Nel caso di violenze sessuali su minori al di fuori del contesto familiare, molto spesso i genitori preferiscono non denunciare subito all'autorità giudiziaria il crimine, sia perché il danno in ogni caso non è totalmente risanabile, sia perché esiste il rischio che l'apertura del procedimento esponga il bambino a morbose curiosità e a facili etichettature (soprattutto se il contesto familiare è un piccolo paese), sia infine perché la necessaria rievocazione del fatto in sede giudiziaria può aprire nuove ferite nel minore impedendogli di superare il trauma di cui è stato vittima. Il rischio di violenze di questo tipo è particolarmente elevato in bambini che non sono seguiti a sufficienza dai genitori per incuria o disinteresse: la consapevolezza di ciò fa sentire i genitori oscuramente colpevoli e poco disposti alla denuncia.

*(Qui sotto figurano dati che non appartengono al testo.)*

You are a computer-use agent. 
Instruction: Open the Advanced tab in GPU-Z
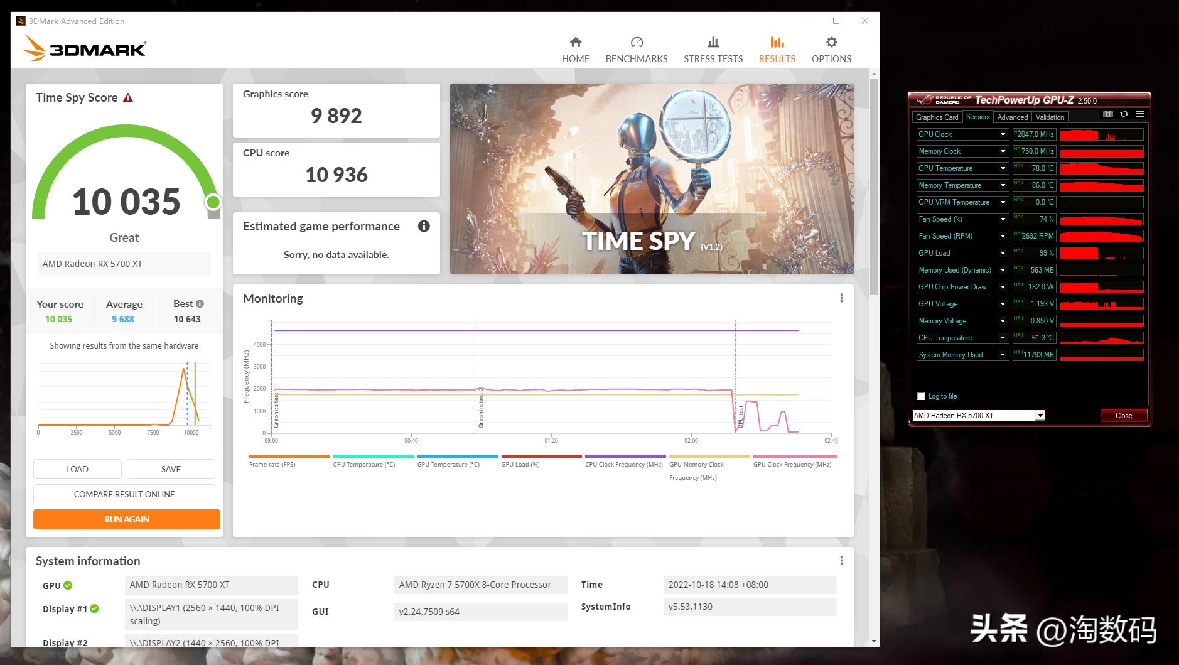click(x=1012, y=117)
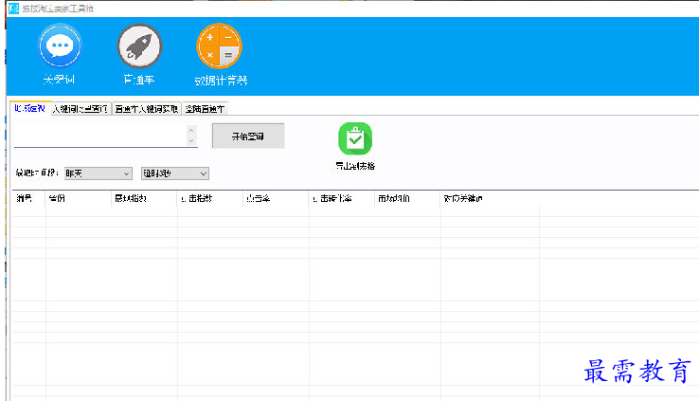The height and width of the screenshot is (401, 699).
Task: Open the 关键词 chat bubble tool
Action: [59, 46]
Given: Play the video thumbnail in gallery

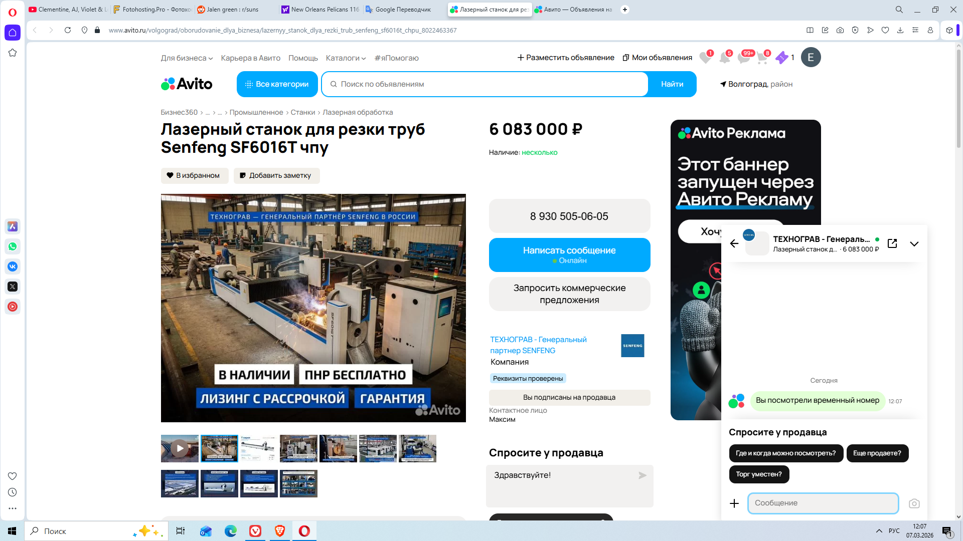Looking at the screenshot, I should 180,448.
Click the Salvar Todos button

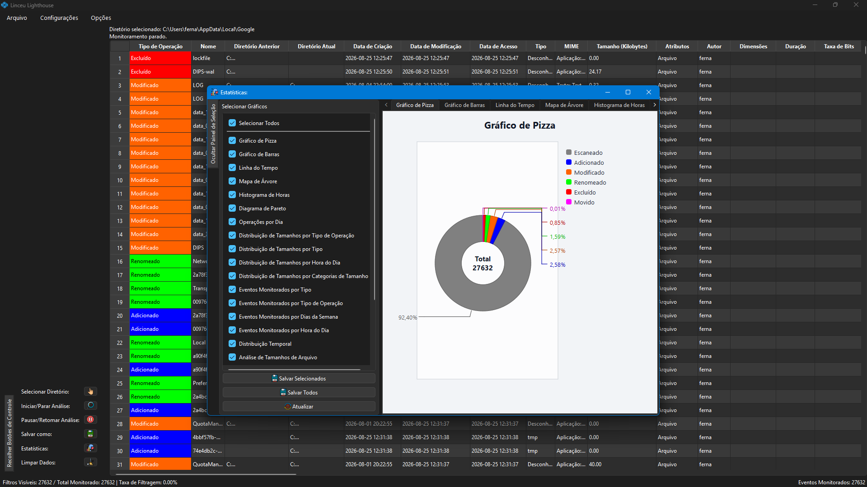[299, 392]
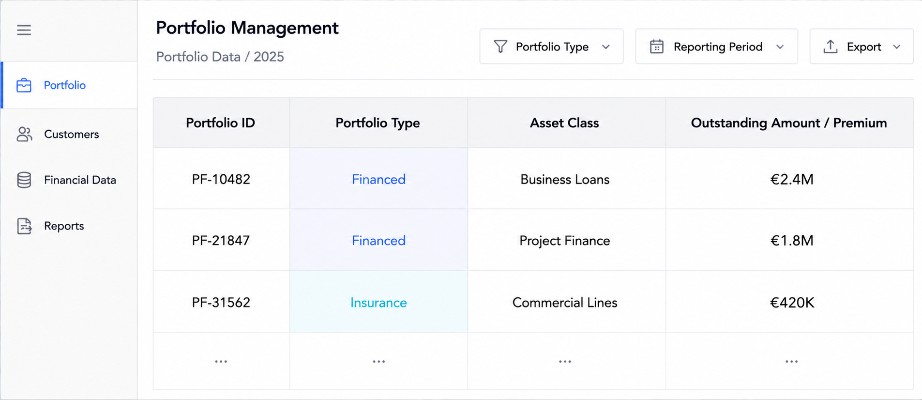Click the Reports document icon
The height and width of the screenshot is (400, 922).
point(24,226)
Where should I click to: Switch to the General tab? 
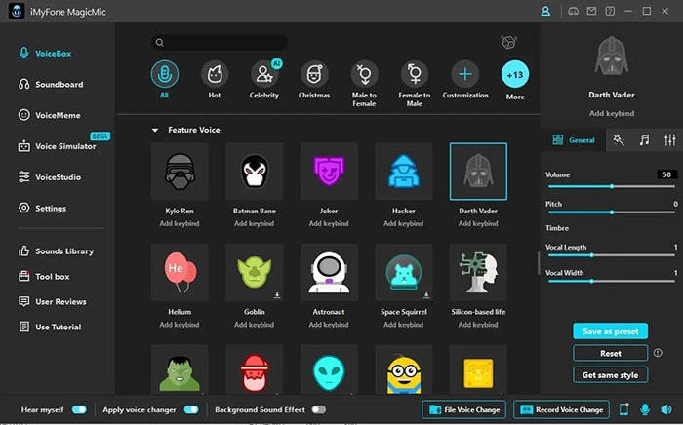tap(575, 140)
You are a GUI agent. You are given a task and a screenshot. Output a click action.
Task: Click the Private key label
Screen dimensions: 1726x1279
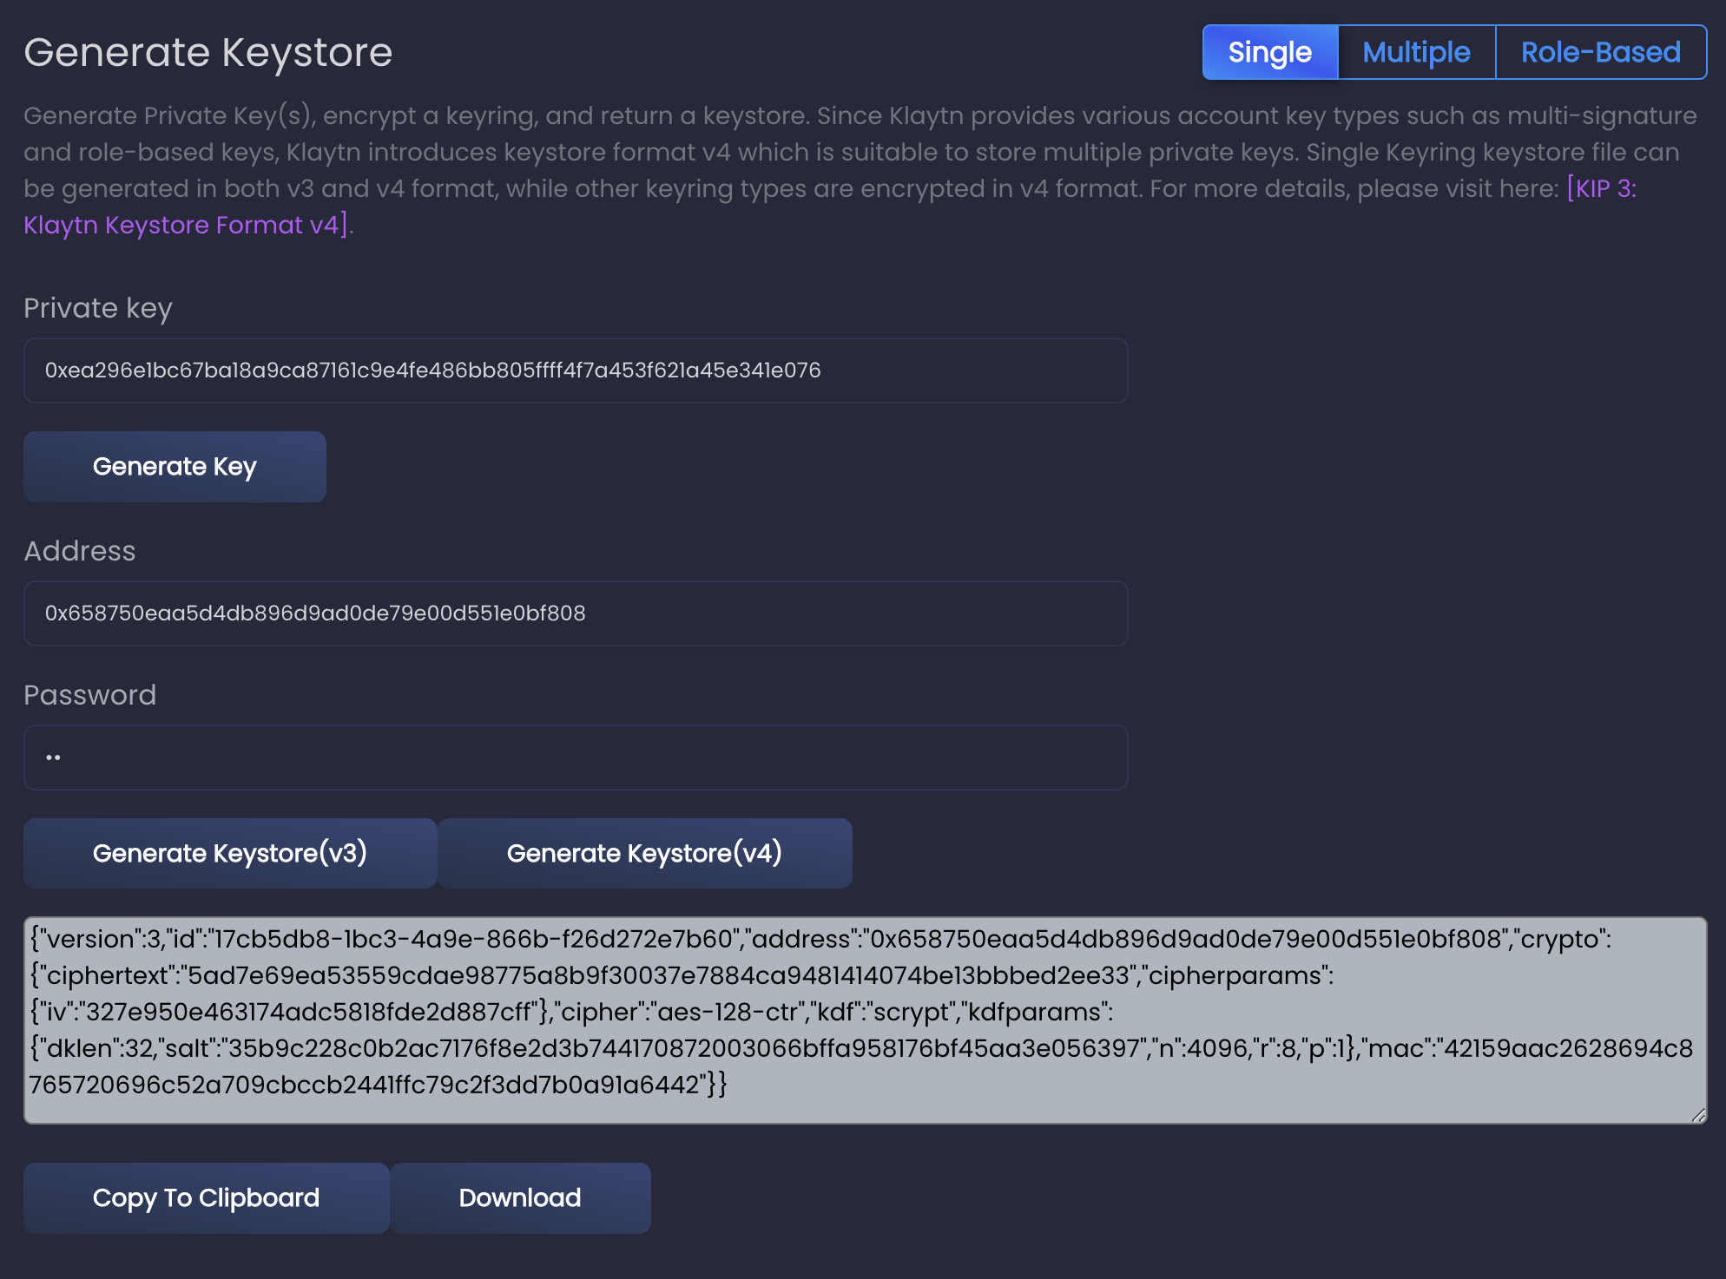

Per accertare l'effettivo verificarsi di un abuso sessuale è possibile utilizzare una serie di criteri o indicatori, i quali però non possono costituire un elenco completo e certo sul quale poter desumere con esattezza se l'abuso si è realizzato oppure no. Sono molti, infatti, i casi in cui la sintomatologia clinica non è troppo esaustiva e dove rimangono molti dubbi (ad esempio quando non c'è stata penetrazione).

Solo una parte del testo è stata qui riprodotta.